Institute of Computational Life Science, Zurich University of Applied Science, Wädenswil, Switzerland.
Faculty of Mathematics and Science, University of Zurich, Zürich, Switzerland.
Mol Biol Evol. 2024 Jul 3;41(7). doi: 10.1093/molbev/msae109.

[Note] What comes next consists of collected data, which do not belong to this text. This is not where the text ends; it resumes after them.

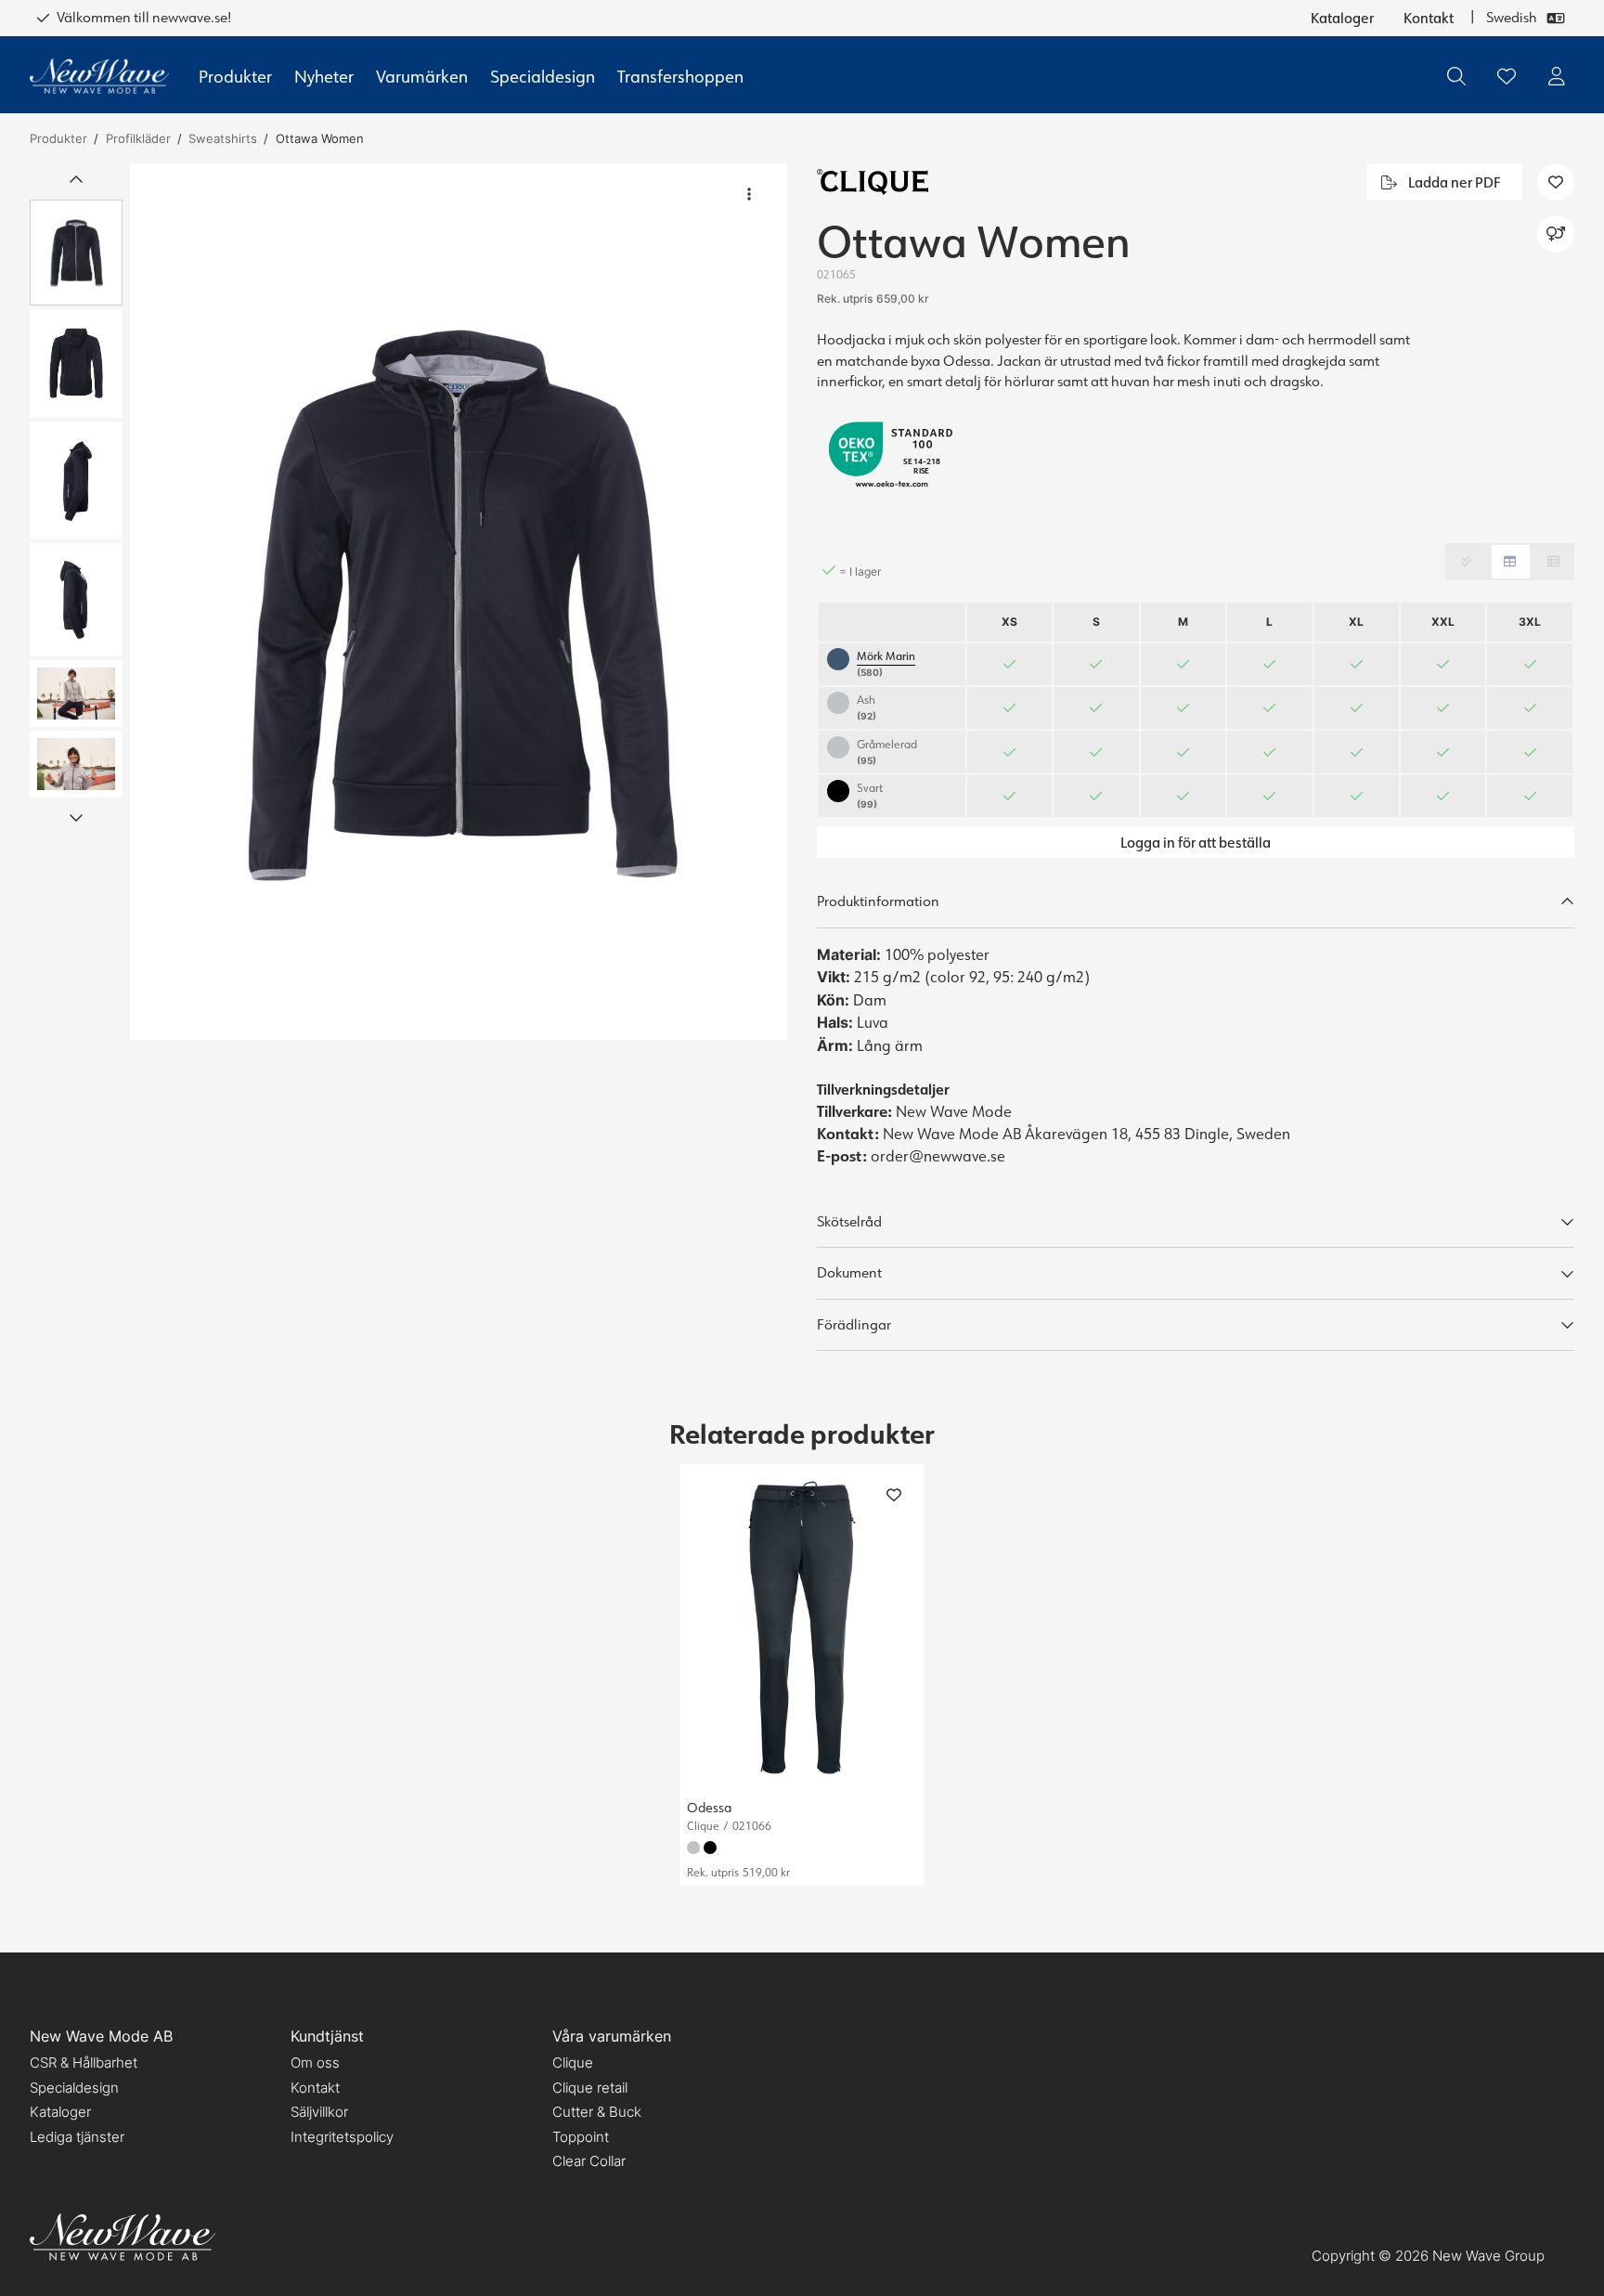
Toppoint (580, 2137)
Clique (572, 2062)
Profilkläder (138, 138)
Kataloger (1342, 17)
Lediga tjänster (77, 2137)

Despite having important biological implications, insertion, and deletion (indel) events are often disregarded or mishandled during phylogenetic inference. In multiple sequence alignment, indels are represented as gaps and are estimated without considering the distinct evolutionary history of insertions and deletions. Consequently, indels are usually excluded from subsequent inference steps, such as ancestral sequence reconstruction and phylogenetic tree search. Here, we introduce indel-aware parsimony (indelMaP), a novel way to treat gaps under the parsimony criterion by considering insertions and deletions as separate evolutionary events and accounting for long indels. By identifying the precise location of an evolutionary event on the tree, we can separate overlapping indel events and use affine gap penalties for long indel modeling. Our indel-aware approach harnesses the phylogenetic signal from indels, including them into all inference stages. Validation and comparison to state-of-the-art inference tools on simulated data show that indelMaP is most suitable for densely sampled datasets with closely to moderately related sequences, where it can reach alignment quality comparable to probabilistic methods and accurately infer ancestral sequences, including indel patterns. Due to its remarkable speed, our method is well suited for epidemiological datasets, eliminating the need for downsampling and enabling the exploitation of the additional information provided by dense taxonomic sampling. Moreover, indelMaP offers new insights into the indel patterns of biologically significant sequences and advances our understanding of genetic variability by considering gaps as crucial evolutionary signals rather than mere artefacts.
尽管插入和缺失(indel)事件具有重要的生物学意义,但在系统发育推断中,这些事件经常被忽视或处理不当。在多重序列比对中,indels 表示为空位,并且在不考虑插入和缺失的独特进化历史的情况下进行估计。因此,indels 通常会从后续的推断步骤(如祖先序列重建和系统发育树搜索)中排除。在这里,我们引入了插入和缺失感知简约法(indelMaP),这是一种通过将插入和缺失视为单独的进化事件并考虑长 indels 来处理简约性标准下的空位的新方法。通过确定树上进化事件的确切位置,我们可以分离重叠的 indel 事件,并使用仿射间隙惩罚来对长 indel 进行建模。我们的插入和缺失感知方法利用了 indels 中的系统发育信号,将其纳入所有推断阶段。在模拟数据上对最先进的推断工具进行验证和比较表明,indelMaP 最适合具有紧密或中度相关序列的密集采样数据集,在这些数据集中,它可以达到与概率方法相当的对齐质量,并准确推断出包括 indel 模式在内的祖先序列。由于其显著的速度,我们的方法非常适合流行病学数据集,消除了下采样的需求,并能够利用密集分类采样提供的额外信息。此外,indelMaP 通过将空位视为关键的进化信号而不仅仅是纯粹的人工制品,为具有生物学意义的序列的 indel 模式提供了新的见解,并通过考虑空位来推进我们对遗传变异性的理解。